* Set problem:
Copy the rows word for word, starting at the first line and ending with the line that contains "time is located at coordinates (680, 1108).". Include that line.

* Recorded data:
>>>>

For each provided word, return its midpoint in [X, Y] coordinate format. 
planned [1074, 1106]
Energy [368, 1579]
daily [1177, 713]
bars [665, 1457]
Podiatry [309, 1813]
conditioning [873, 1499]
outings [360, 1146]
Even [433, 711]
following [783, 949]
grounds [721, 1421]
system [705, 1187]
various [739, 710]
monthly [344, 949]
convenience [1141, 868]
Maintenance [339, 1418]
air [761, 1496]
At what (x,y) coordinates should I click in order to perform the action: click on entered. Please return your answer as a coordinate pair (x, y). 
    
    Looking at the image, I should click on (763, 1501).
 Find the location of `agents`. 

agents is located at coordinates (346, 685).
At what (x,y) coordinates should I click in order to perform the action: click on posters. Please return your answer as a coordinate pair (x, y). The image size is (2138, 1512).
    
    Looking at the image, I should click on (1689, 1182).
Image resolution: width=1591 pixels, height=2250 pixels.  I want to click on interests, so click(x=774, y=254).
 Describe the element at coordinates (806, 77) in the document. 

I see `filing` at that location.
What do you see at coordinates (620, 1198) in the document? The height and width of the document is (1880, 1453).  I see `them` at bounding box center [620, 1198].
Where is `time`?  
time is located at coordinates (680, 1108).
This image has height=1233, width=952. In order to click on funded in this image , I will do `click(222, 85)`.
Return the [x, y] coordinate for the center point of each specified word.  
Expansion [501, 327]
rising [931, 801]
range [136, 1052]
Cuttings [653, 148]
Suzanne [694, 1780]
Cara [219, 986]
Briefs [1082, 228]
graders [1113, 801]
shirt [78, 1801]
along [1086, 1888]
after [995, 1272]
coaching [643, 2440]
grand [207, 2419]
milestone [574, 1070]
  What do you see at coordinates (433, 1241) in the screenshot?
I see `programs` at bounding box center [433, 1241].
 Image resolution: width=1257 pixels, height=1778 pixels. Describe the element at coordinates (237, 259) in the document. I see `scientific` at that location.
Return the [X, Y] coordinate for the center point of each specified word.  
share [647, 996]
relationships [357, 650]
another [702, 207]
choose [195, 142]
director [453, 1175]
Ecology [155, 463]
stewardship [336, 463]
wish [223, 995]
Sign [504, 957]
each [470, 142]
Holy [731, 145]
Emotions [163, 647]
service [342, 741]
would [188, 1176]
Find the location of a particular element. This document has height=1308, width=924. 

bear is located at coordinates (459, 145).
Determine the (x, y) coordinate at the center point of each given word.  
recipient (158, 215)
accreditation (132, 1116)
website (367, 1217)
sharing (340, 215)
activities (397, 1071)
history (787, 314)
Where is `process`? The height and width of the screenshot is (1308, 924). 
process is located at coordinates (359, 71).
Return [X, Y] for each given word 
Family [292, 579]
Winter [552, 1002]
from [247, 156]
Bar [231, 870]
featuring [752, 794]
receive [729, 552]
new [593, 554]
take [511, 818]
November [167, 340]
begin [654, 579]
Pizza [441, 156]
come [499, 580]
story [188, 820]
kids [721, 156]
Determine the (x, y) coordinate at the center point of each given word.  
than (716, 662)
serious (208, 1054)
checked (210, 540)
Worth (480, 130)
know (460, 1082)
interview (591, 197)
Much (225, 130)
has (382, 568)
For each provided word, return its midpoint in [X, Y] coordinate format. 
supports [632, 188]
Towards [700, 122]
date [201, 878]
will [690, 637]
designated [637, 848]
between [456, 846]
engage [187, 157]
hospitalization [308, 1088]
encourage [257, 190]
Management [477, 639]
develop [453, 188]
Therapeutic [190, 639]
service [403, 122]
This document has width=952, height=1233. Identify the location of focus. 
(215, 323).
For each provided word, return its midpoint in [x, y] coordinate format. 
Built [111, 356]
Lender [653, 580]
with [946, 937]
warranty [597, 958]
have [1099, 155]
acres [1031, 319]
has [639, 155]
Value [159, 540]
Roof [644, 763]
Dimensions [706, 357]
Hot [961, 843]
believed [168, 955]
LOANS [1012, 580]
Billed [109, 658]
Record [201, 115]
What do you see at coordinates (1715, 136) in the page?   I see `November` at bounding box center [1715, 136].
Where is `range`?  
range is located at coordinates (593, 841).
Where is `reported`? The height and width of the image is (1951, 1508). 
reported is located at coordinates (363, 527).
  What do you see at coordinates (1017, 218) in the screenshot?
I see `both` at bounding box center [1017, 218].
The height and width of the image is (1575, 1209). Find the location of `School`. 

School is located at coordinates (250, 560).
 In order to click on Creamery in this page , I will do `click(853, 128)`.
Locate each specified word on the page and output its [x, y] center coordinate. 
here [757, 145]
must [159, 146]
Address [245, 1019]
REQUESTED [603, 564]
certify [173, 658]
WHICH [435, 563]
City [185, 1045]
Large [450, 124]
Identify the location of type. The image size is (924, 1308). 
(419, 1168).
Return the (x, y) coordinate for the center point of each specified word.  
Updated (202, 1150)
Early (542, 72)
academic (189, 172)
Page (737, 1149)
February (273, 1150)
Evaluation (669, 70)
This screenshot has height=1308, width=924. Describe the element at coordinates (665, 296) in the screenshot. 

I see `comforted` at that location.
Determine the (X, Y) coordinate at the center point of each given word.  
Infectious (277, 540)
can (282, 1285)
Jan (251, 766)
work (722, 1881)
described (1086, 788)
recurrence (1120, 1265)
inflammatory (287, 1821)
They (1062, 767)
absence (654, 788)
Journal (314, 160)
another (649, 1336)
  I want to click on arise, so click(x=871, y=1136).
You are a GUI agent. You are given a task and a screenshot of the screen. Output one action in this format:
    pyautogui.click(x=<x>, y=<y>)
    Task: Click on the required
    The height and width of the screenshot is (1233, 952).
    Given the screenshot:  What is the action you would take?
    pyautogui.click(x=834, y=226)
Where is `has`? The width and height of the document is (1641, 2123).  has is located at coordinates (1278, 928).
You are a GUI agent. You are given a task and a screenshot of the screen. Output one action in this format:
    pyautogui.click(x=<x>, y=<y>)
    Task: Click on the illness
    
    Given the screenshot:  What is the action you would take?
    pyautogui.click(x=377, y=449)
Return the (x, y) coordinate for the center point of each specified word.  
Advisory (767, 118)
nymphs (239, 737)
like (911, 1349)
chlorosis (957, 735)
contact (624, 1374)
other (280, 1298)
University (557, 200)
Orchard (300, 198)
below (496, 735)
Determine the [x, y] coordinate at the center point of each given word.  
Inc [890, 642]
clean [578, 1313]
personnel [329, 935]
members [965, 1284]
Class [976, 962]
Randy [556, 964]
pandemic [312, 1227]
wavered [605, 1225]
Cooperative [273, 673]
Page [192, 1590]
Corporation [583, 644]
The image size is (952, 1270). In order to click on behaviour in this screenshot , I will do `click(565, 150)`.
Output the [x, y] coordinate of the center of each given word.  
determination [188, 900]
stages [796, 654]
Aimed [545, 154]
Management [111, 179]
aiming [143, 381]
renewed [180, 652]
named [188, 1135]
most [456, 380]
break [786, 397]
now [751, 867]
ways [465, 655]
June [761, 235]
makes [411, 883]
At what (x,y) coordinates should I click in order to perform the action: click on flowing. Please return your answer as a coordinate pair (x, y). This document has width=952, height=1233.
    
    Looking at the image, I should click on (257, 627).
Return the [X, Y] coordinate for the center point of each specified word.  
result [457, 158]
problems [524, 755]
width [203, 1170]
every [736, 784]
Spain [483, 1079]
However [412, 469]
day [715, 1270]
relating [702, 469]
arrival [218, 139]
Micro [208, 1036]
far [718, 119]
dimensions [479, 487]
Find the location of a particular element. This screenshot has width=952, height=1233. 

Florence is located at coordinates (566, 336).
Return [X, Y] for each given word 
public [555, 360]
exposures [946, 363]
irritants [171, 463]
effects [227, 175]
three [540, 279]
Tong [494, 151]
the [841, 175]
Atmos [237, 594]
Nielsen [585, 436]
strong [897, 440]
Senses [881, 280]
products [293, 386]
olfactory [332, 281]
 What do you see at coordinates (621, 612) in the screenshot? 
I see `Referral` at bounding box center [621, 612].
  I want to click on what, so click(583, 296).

<<<<

* The response:
For each provided word, return its midpoint in [X, Y] coordinate format. 
planned [1074, 1106]
Energy [368, 1579]
daily [1177, 713]
bars [665, 1457]
Podiatry [309, 1813]
conditioning [873, 1499]
outings [360, 1146]
Even [433, 711]
following [783, 949]
grounds [721, 1421]
system [705, 1187]
various [739, 710]
monthly [344, 949]
convenience [1141, 868]
Maintenance [339, 1418]
air [761, 1496]
At what (x,y) coordinates should I click in order to perform the action: click on entered. Please return your answer as a coordinate pair (x, y). 
    
    Looking at the image, I should click on (763, 1501).
 Find the location of `agents`. 

agents is located at coordinates (346, 685).
At what (x,y) coordinates should I click in order to perform the action: click on posters. Please return your answer as a coordinate pair (x, y). The image size is (2138, 1512).
    
    Looking at the image, I should click on (1689, 1182).
Image resolution: width=1591 pixels, height=2250 pixels.  I want to click on interests, so click(x=774, y=254).
 Describe the element at coordinates (806, 77) in the document. 

I see `filing` at that location.
What do you see at coordinates (620, 1198) in the document? The height and width of the document is (1880, 1453).  I see `them` at bounding box center [620, 1198].
Where is `time`?  
time is located at coordinates (680, 1108).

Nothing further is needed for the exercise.